MedTest has announced the commercial launch of urine drugs of abuse screening reagents for the Mindray BA-800M Chemistry Analyzer for use in clinical laboratories in the United States.

The broad urine drugs of abuse screening menu available on the BA-800M meets the three challenges of large volume laboratories performing such testing: efficiency in processing a large number of samples, efficiency in reagent utilization and reduced overall operating costs. A complete chemistry testing menu is also in development for the BA-800M analyzer.

The BA-800M Chemistry Analyzer produces 800 photometric test results per hour with an overall throughput of 1200 tests per hour with ISE. The Sample Delivery Module provides a sample capacity of 440 positions, providing large volume laboratories hours of unmanned operational time. The reagent consumption design of this analyzer minimizes reagent usage per test and reduces the reagent bottle dead volume ensuring that the laboratory is efficiently utilizing the reagents and providing the lowest consumption cost per test. Advanced features of the BA- 800M Analyzer offer processing efficiencies such as continuous reagent loading, Reagent Bubble Detection, Water Quality Monitor, One-Key STAT Touch button, Probe Liquid Level and Clot Detection, and Collision Recovery which provides the laboratory with smooth operational and enhanced workflow efficiencies.
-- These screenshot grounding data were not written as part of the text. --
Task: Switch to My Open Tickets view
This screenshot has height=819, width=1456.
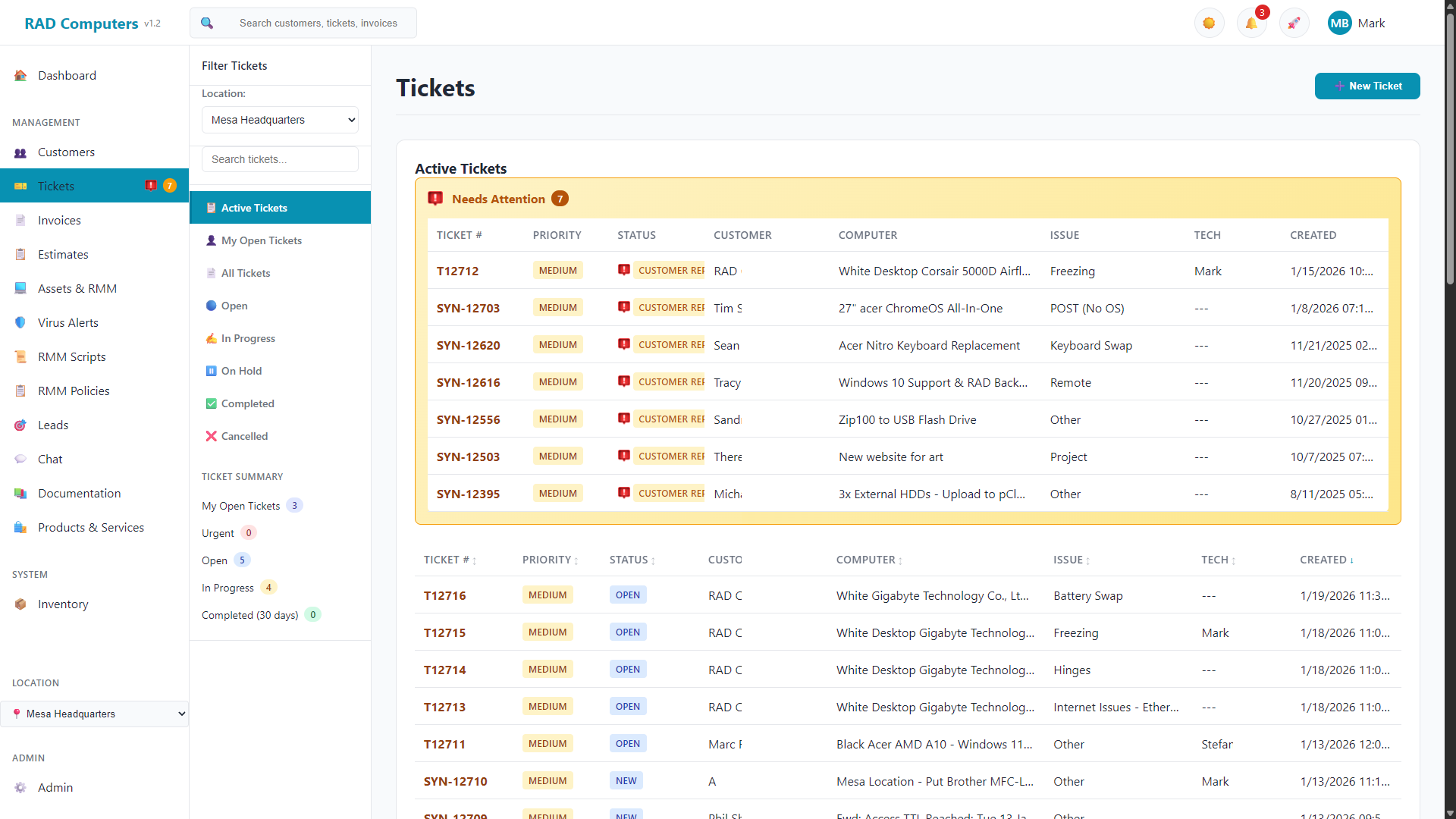Action: pyautogui.click(x=261, y=240)
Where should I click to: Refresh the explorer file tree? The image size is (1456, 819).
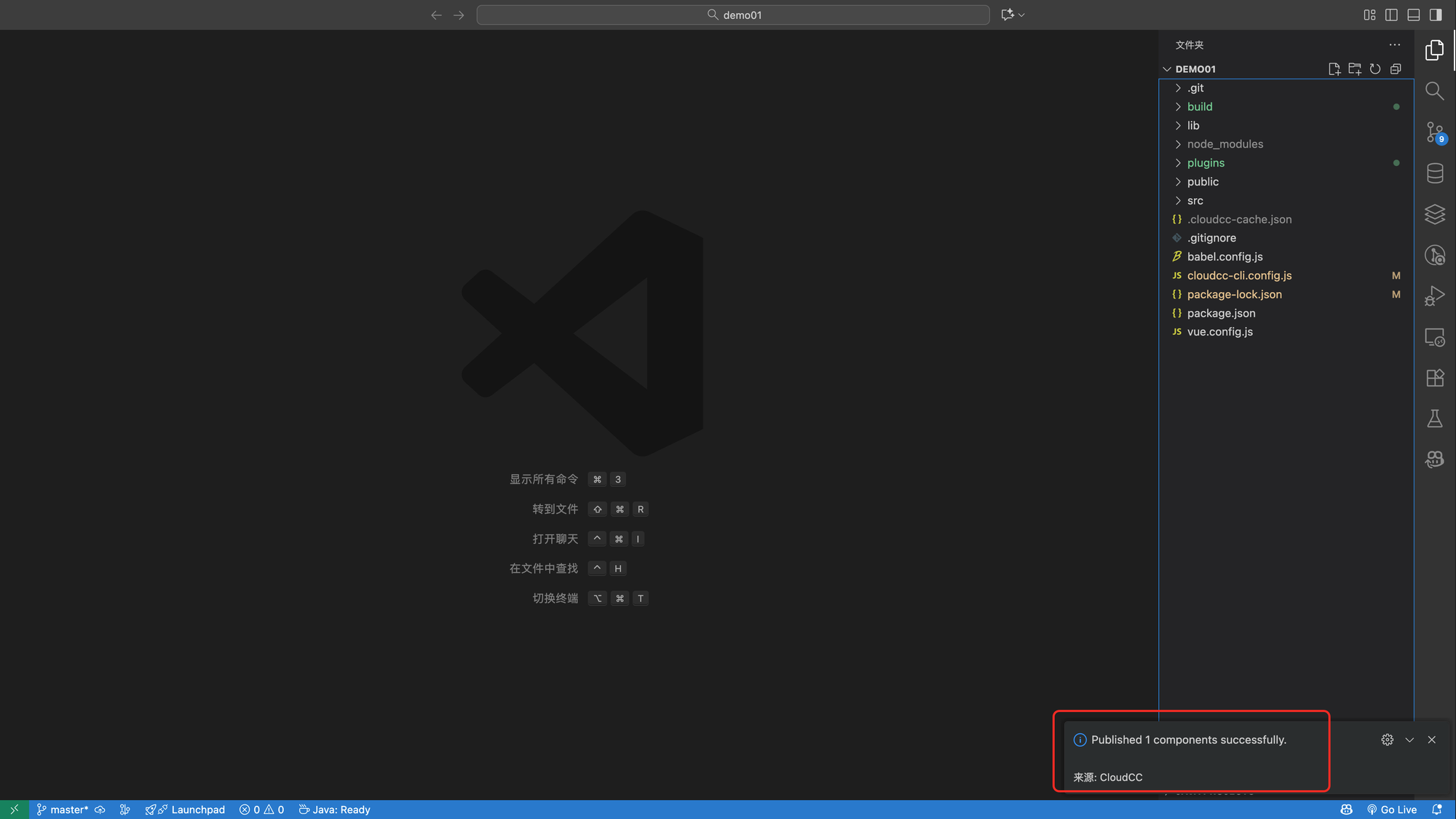pyautogui.click(x=1374, y=69)
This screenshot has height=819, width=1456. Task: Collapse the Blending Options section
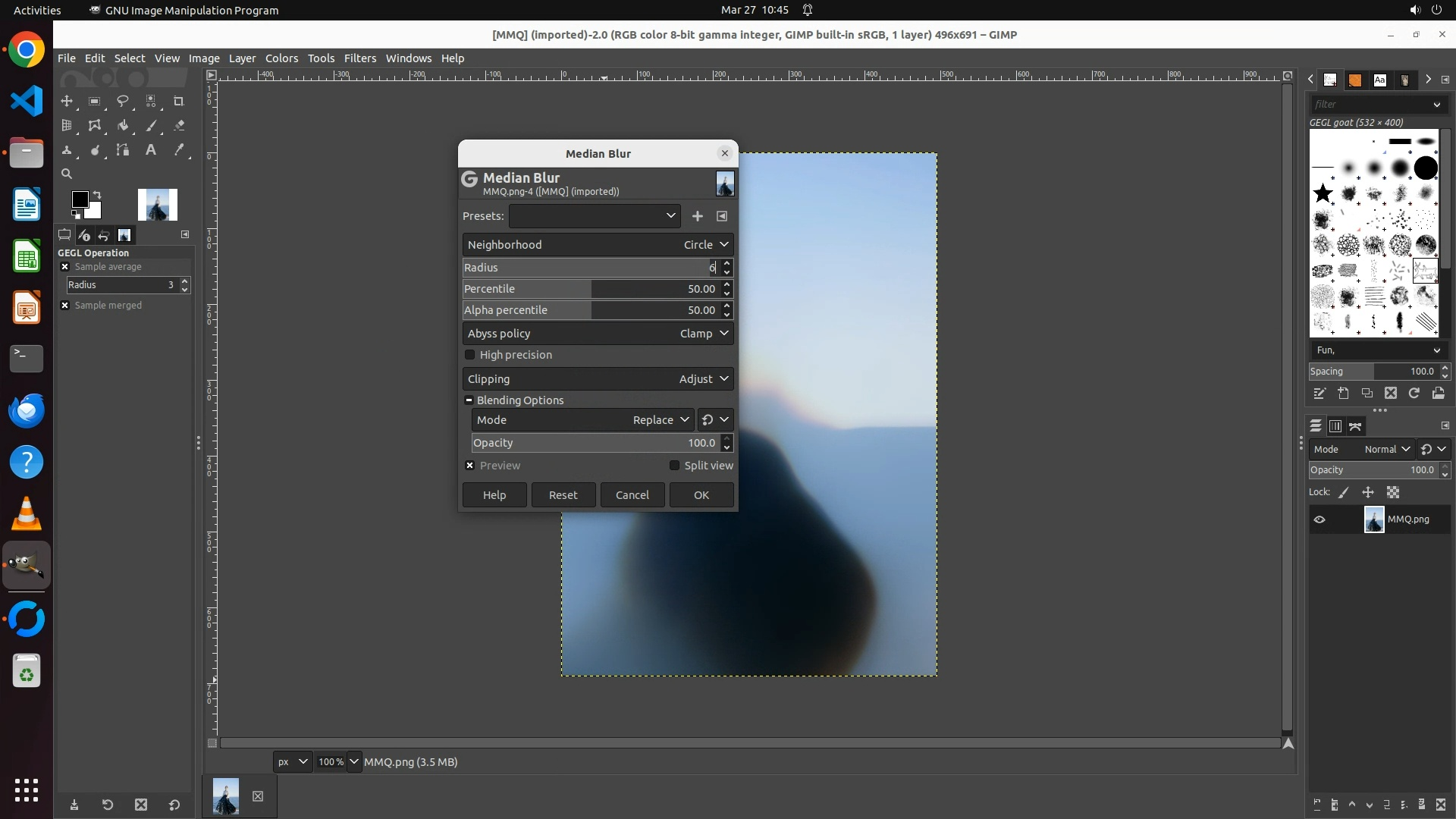(x=469, y=400)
A unique capability is that the BA-800M can be twinned to double the operating and throughput capacity for those labs that need to grow their testing capability.

Hanjoon Ryu, CEO of MedTest, stated: “MedTest is privileged to introduce this model, designed for the large-volume laboratory, to the US market. Adding the BA-800M to our instrument portfolio of the BS-200 and the BS-480 enhances our testing solutions across the board from small volume labs to very large volume labs. Being able to twin the BA-800M analyzer provides the laboratory with confidence that they can double their testing volume without having to adopt a new testing system and all of the corresponding validation work associated with a new system.”